Work item: From the line with "You are a GUI agent. The screenshot is 430×2058." to the line with "The American Canadian", retype each line exactly as it stands in the records below, but skip the pictures.
--- Data records Enclosed Below ---
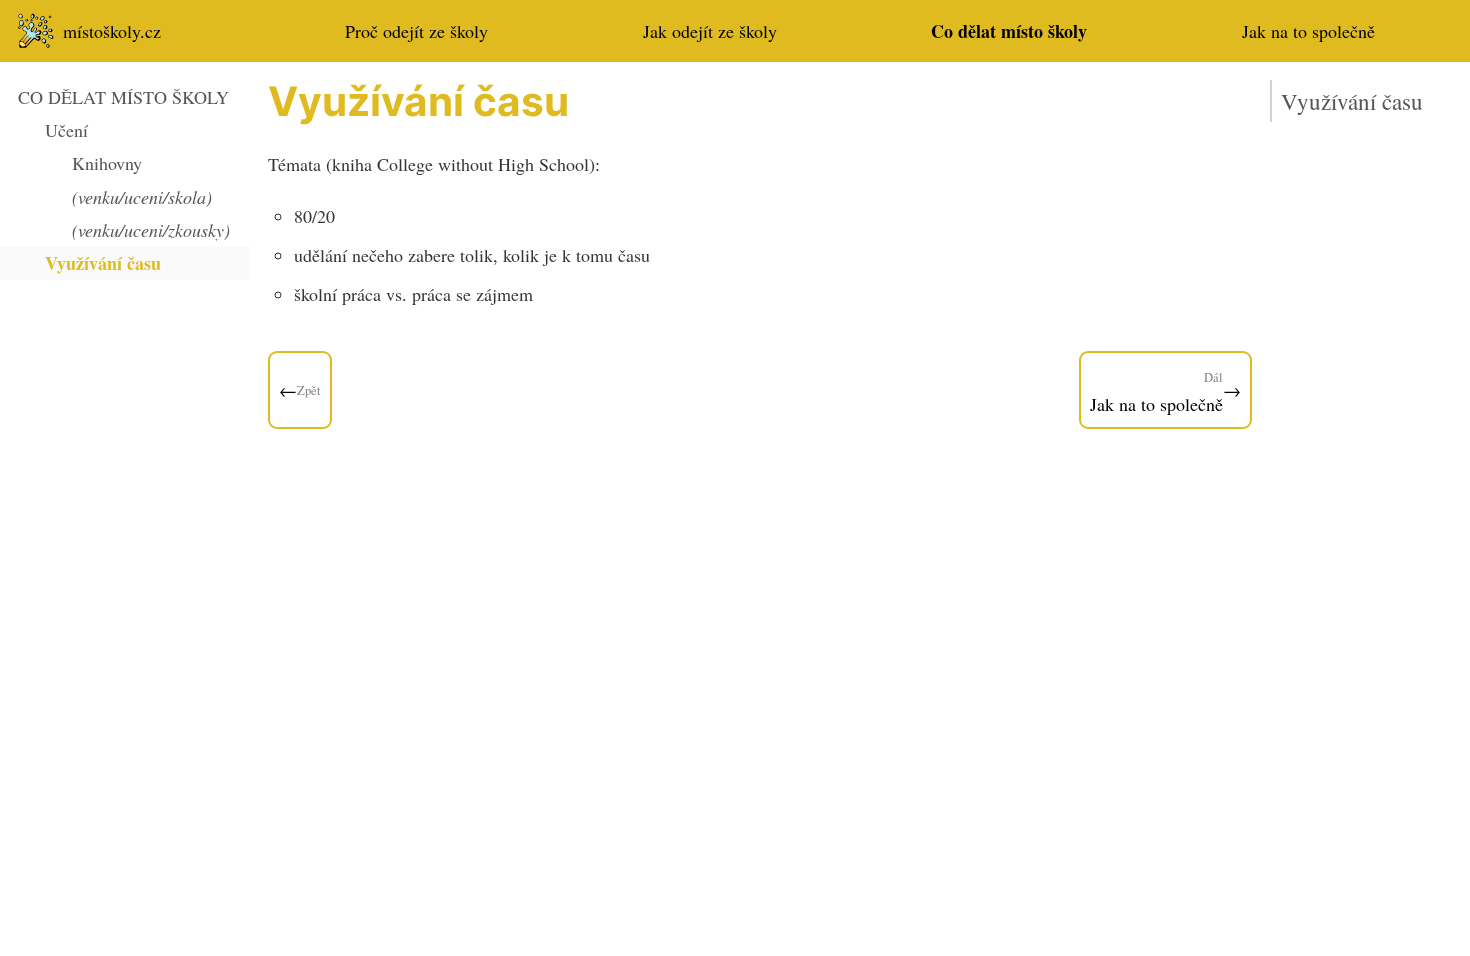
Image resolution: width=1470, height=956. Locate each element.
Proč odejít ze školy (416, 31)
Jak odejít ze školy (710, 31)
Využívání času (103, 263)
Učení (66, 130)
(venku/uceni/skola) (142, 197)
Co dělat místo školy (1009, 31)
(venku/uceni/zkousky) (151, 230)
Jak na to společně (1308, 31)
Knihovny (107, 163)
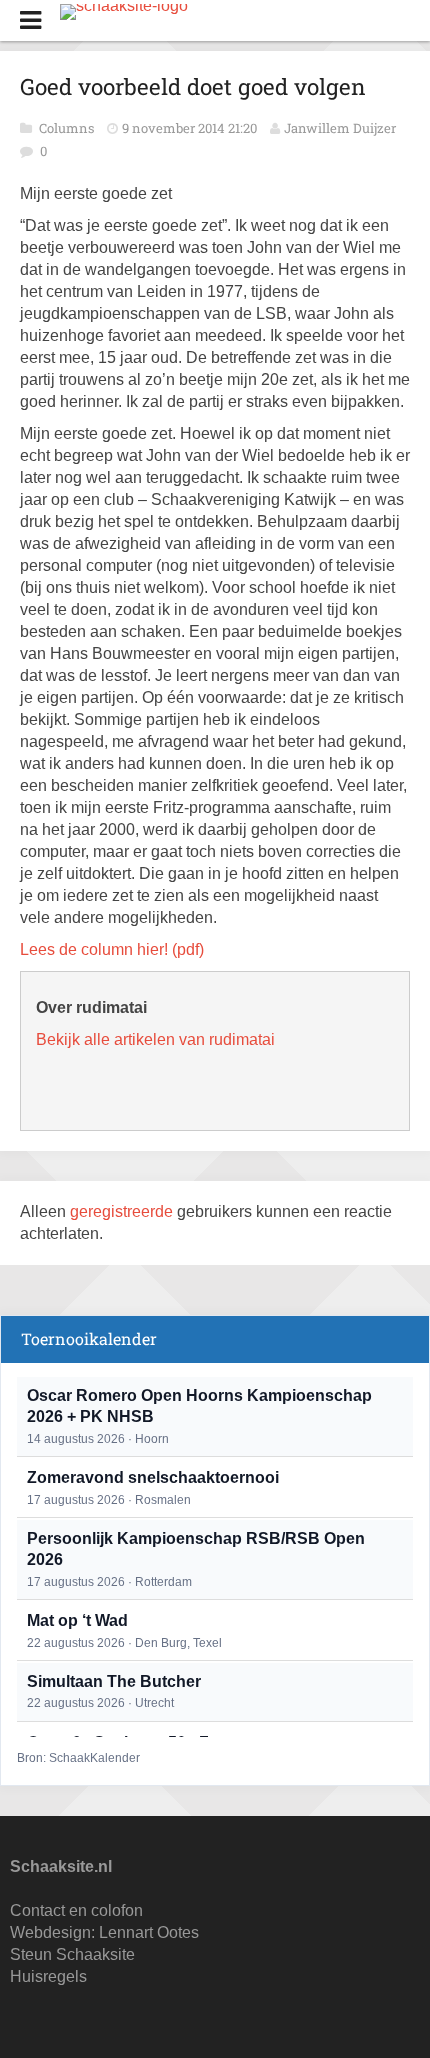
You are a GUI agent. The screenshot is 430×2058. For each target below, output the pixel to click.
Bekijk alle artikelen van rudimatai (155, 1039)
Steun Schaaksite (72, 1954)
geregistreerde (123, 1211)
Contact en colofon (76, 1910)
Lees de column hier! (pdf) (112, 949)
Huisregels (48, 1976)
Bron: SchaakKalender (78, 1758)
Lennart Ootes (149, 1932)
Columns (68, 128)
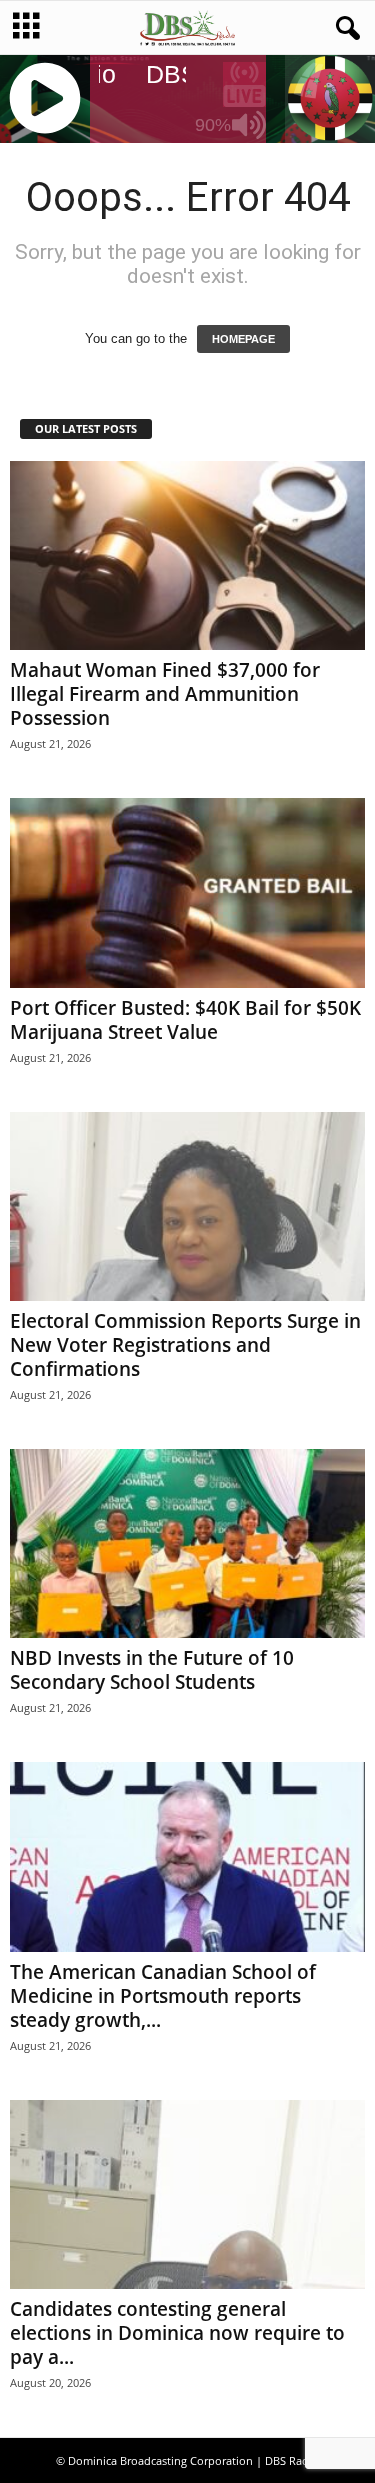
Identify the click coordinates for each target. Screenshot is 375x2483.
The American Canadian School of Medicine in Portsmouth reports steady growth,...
--- End of Enclosed Data records ---
--- Data records Enclosed Below ---
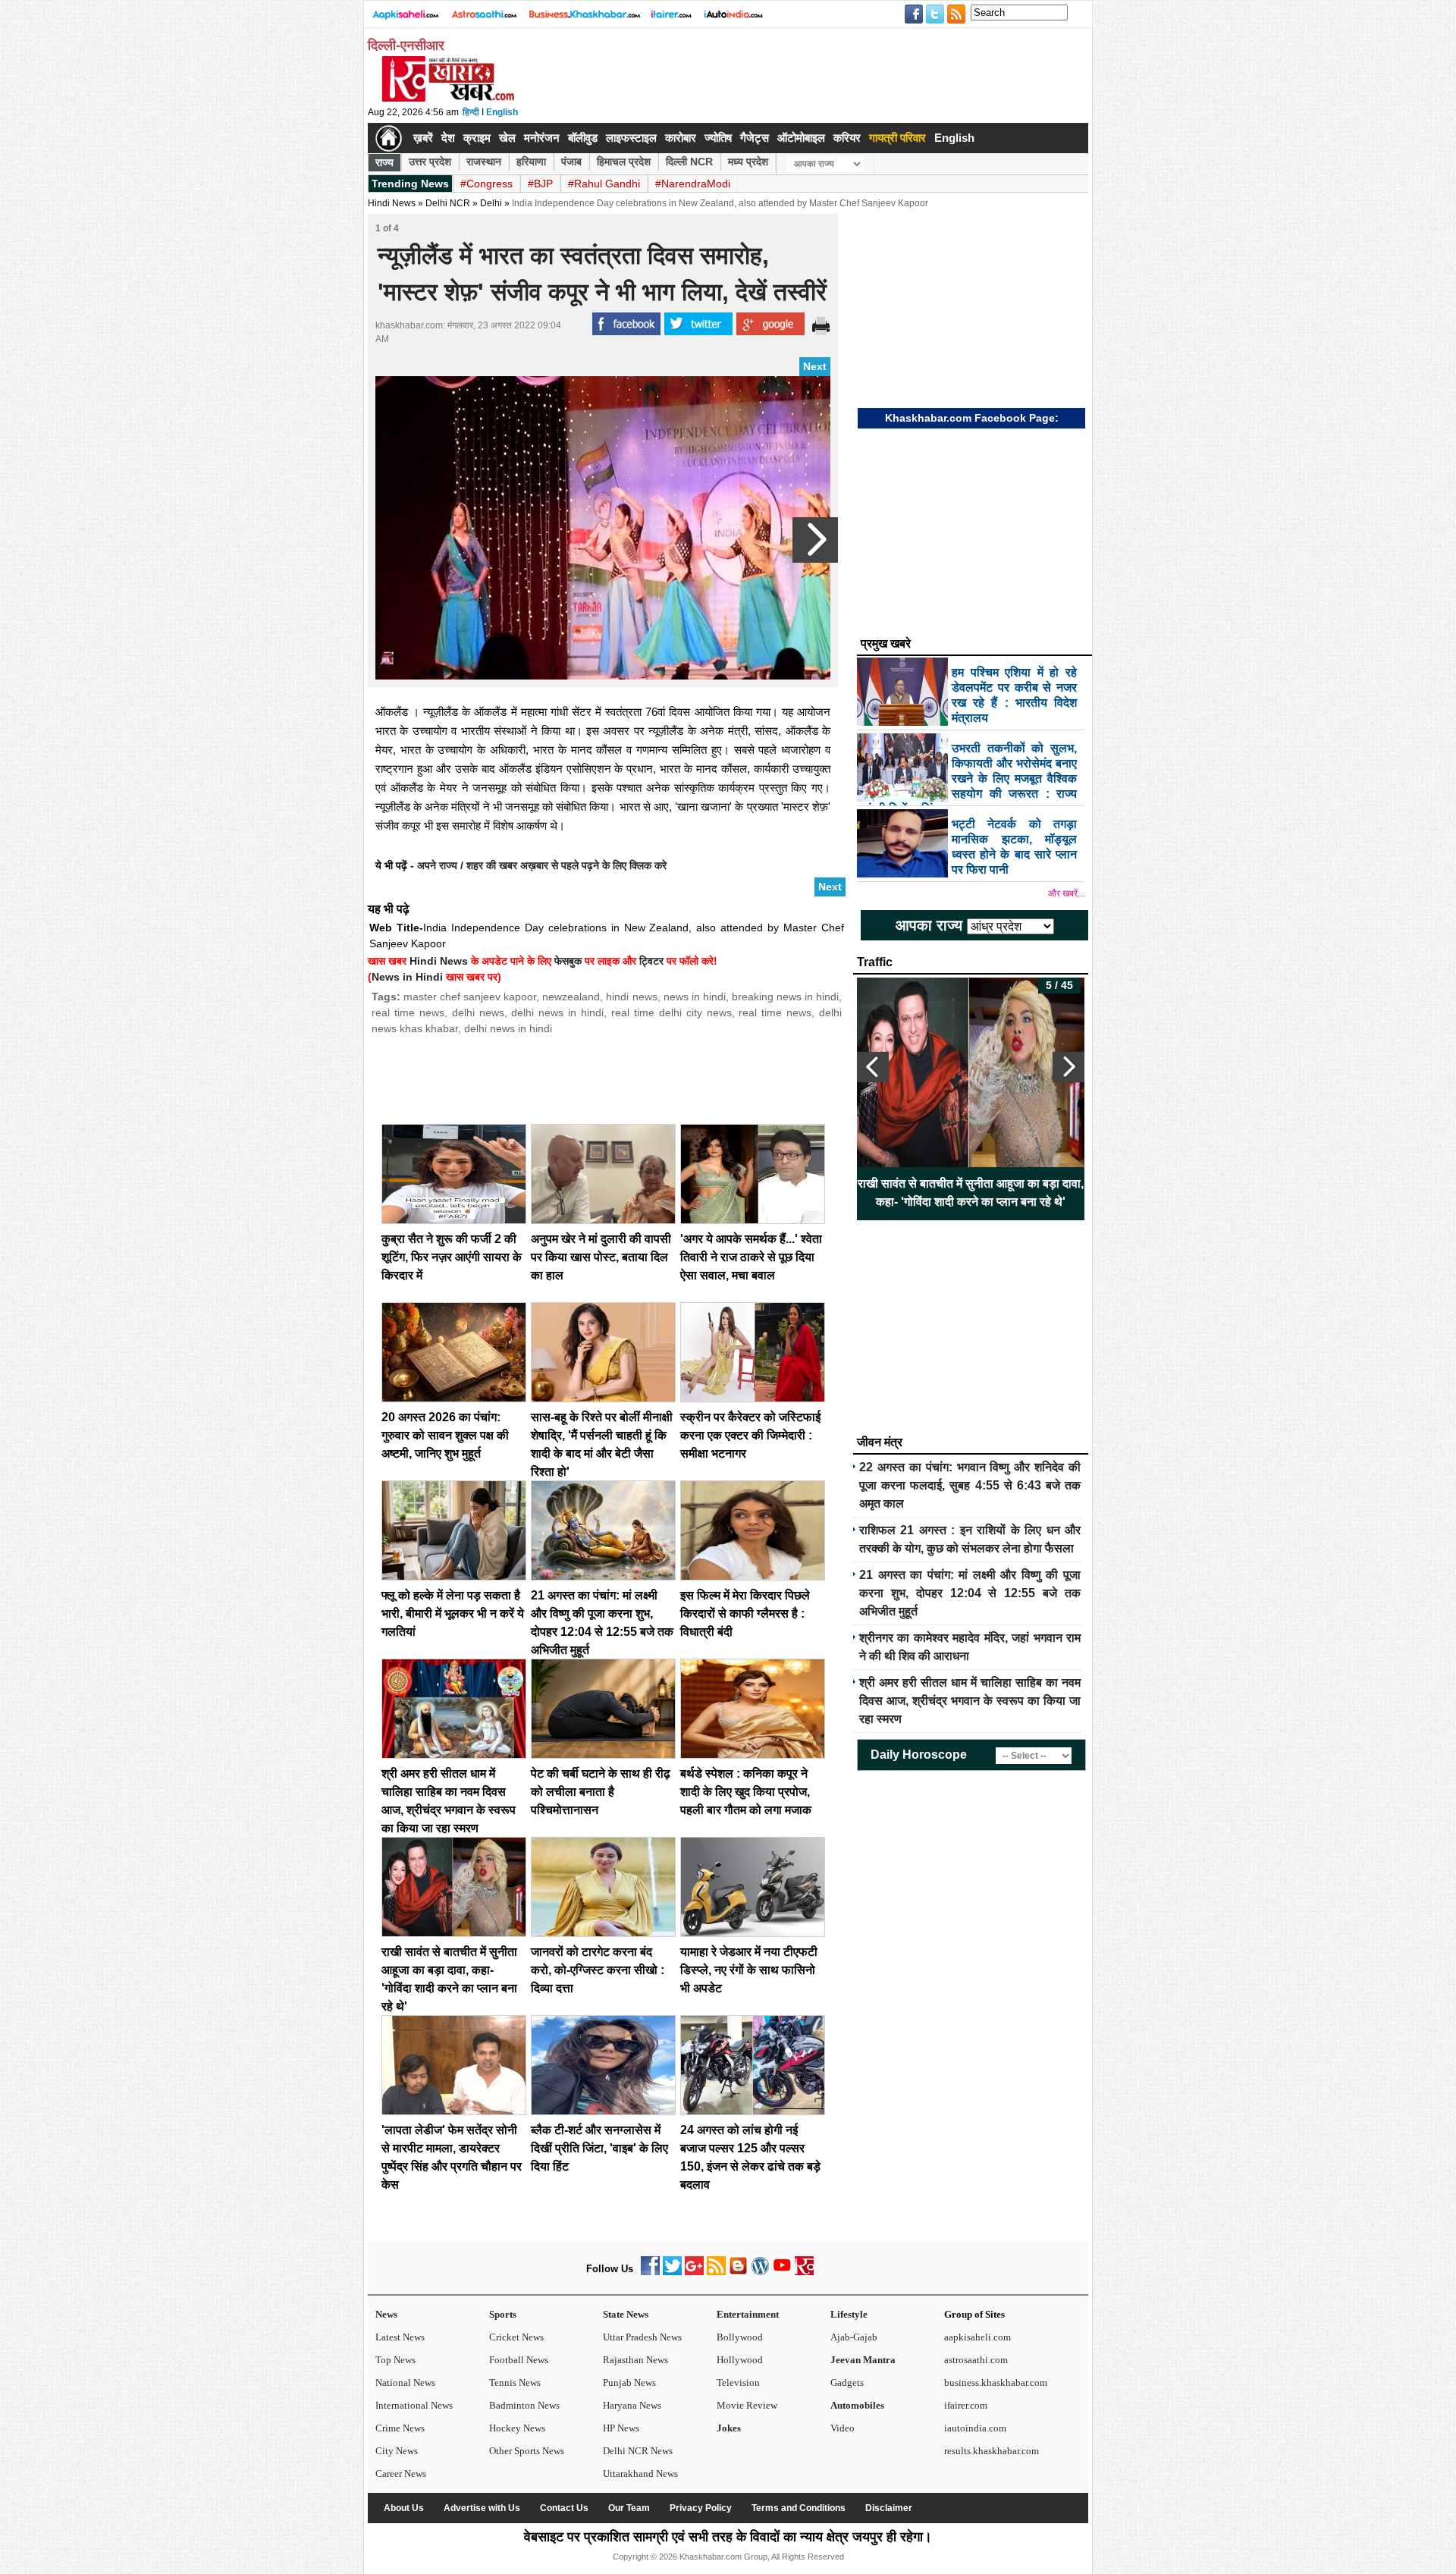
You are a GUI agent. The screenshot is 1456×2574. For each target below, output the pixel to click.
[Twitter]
--- End of Enclosed Data records ---
Your response:
You are a GUI agent. The screenshot is 430×2058. For each target below, output the pixel to click.
Bekijk alle artikelen van rudimatai (155, 1039)
Steun Schaaksite (72, 1954)
geregistreerde (123, 1211)
Contact en colofon (76, 1910)
Lees de column hier! (pdf) (112, 949)
Huisregels (48, 1976)
Bron: SchaakKalender (78, 1758)
Lennart Ootes (149, 1932)
Columns (68, 128)
Identify the click coordinates for each target. Screenshot is 375x2483.
The American Canadian School of Medicine in Portsmouth reports steady growth,...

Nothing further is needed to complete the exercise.